Paul Brunzema: Adapting to Changing Environments in Control
Model-based control uses a model of the system dynamics to find good control actions by predicting the evolution of the system over time. Modeling complex models from first principles can be difficult, so learning dynamics directly from data, utilizing e.g. neural networks, is desirable. This presents several new challenges, such as training data often being uncertain and sparse; in addition, training such a model can be costly. Moreover, real dynamical systems can undergo changes due to factors such as wear and tear, which can lead to poor control performance.

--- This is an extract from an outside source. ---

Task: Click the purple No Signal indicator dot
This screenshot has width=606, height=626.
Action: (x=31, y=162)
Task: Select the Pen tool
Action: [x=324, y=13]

Such dynamical systems subject to uncertainty and change are at the core of my research. One aspect is the question of how to detect these changes in dynamics based on data, with the goal of (re)learning / adapting a dynamics model only when necessary. We do this by using event triggers and by exploiting uncertainty estimates, e.g. from Bayesian neural networks. Once these changes are detected, the question arises how to efficiently adapt the model to the changed dynamics to maximize the control performance over time. For this, architectures such as neural processes are promising. As not all control methods rely on a model for online decision making, I also aim to make classical control methods (such as PID control) adaptive to changing dynamics. Here, I combine the event-triggering ideas mentioned above with black-box optimization methods such as Bayesian optimization to optimize an unknown performance function in a changing environment.